Output the data below as a numbered list, with blank lines omitted.
━━━━━ Data shown ━━━━━
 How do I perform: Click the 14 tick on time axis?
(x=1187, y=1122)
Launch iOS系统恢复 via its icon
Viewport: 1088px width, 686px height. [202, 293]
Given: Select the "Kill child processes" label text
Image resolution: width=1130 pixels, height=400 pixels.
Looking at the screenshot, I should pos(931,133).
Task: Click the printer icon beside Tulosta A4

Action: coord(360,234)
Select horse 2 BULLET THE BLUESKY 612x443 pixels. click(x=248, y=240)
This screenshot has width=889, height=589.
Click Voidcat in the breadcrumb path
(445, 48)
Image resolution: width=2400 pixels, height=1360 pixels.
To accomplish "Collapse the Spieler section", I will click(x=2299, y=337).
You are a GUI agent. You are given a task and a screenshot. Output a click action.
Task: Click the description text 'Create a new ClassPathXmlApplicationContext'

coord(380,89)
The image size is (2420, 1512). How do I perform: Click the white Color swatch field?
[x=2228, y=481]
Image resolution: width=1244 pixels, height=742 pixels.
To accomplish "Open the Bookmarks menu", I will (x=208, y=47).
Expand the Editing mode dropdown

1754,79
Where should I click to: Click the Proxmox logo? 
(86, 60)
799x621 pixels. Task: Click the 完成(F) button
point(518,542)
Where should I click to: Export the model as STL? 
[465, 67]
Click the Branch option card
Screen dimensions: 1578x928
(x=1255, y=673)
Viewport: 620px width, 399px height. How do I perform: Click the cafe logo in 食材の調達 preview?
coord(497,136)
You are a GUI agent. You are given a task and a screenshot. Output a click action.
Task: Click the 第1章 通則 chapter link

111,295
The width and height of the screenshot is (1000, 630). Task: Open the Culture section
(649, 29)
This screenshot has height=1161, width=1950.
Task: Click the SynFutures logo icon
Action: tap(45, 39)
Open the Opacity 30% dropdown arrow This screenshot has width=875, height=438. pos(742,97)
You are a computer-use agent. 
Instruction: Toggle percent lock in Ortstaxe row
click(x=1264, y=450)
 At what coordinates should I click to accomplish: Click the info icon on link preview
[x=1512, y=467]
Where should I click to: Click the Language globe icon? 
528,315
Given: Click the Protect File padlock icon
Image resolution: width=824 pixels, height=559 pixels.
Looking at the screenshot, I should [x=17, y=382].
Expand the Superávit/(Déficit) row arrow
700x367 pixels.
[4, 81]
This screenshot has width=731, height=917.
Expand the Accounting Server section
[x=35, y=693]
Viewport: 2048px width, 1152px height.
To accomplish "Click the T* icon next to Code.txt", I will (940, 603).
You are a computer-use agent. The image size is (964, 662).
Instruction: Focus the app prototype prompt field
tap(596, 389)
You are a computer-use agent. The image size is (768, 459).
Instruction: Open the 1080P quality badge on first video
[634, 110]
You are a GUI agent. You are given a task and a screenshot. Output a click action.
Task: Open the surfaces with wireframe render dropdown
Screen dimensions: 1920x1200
━━━━━
:: Output of the exercise ::
1.  How do I perform: Click the 14 tick on time axis?
2. (x=1187, y=1122)
3. Launch iOS系统恢复 via its icon
4. Viewport: 1088px width, 686px height. [202, 293]
5. Given: Select the "Kill child processes" label text
6. Image resolution: width=1130 pixels, height=400 pixels.
7. Looking at the screenshot, I should pos(931,133).
8. Task: Click the printer icon beside Tulosta A4
9. Action: coord(360,234)
10. Select horse 2 BULLET THE BLUESKY 612x443 pixels. click(x=248, y=240)
11. This screenshot has width=889, height=589.
12. Click Voidcat in the breadcrumb path
13. (445, 48)
14. Image resolution: width=2400 pixels, height=1360 pixels.
15. To accomplish "Collapse the Spieler section", I will click(x=2299, y=337).
16. You are a GUI agent. You are given a task and a screenshot. Output a click action.
17. Task: Click the description text 'Create a new ClassPathXmlApplicationContext'
18. coord(380,89)
19. The image size is (2420, 1512). How do I perform: Click the white Color swatch field?
20. [x=2228, y=481]
21. Image resolution: width=1244 pixels, height=742 pixels.
22. To accomplish "Open the Bookmarks menu", I will (x=208, y=47).
23. Expand the Editing mode dropdown
24. 1754,79
25. Where should I click to: Click the Proxmox logo? 
26. (86, 60)
27. 799x621 pixels. Task: Click the 完成(F) button
28. point(518,542)
29. Where should I click to: Export the model as STL? 
30. [465, 67]
31. Click the Branch option card
32. Screen dimensions: 1578x928
33. (x=1255, y=673)
34. Viewport: 620px width, 399px height. How do I perform: Click the cafe logo in 食材の調達 preview?
35. coord(497,136)
36. You are a GUI agent. You are given a task and a screenshot. Output a click action.
37. Task: Click the 第1章 通則 chapter link
38. 111,295
39. The width and height of the screenshot is (1000, 630). Task: Open the Culture section
40. (649, 29)
41. This screenshot has height=1161, width=1950.
42. Task: Click the SynFutures logo icon
43. Action: tap(45, 39)
44. Open the Opacity 30% dropdown arrow This screenshot has width=875, height=438. pos(742,97)
45. You are a computer-use agent. 
46. Instruction: Toggle percent lock in Ortstaxe row
47. click(x=1264, y=450)
48.  At what coordinates should I click to accomplish: Click the info icon on link preview
49. [x=1512, y=467]
50. Where should I click to: Click the Language globe icon? 
51. 528,315
52. Given: Click the Protect File padlock icon
53. Image resolution: width=824 pixels, height=559 pixels.
54. Looking at the screenshot, I should [x=17, y=382].
55. Expand the Superávit/(Déficit) row arrow
56. 700x367 pixels.
57. [4, 81]
58. This screenshot has width=731, height=917.
59. Expand the Accounting Server section
60. [x=35, y=693]
61. Viewport: 2048px width, 1152px height.
62. To accomplish "Click the T* icon next to Code.txt", I will (940, 603).
63. You are a computer-use agent. The image size is (964, 662).
64. Instruction: Focus the app prototype prompt field
65. tap(596, 389)
66. You are a computer-use agent. The image size is (768, 459).
67. Instruction: Open the 1080P quality badge on first video
68. [634, 110]
69. You are a GUI agent. You are given a task and a screenshot. Output a click action.
70. Task: Open the surfaces with wireframe render dropdown
71. Screen dimensions: 1920x1200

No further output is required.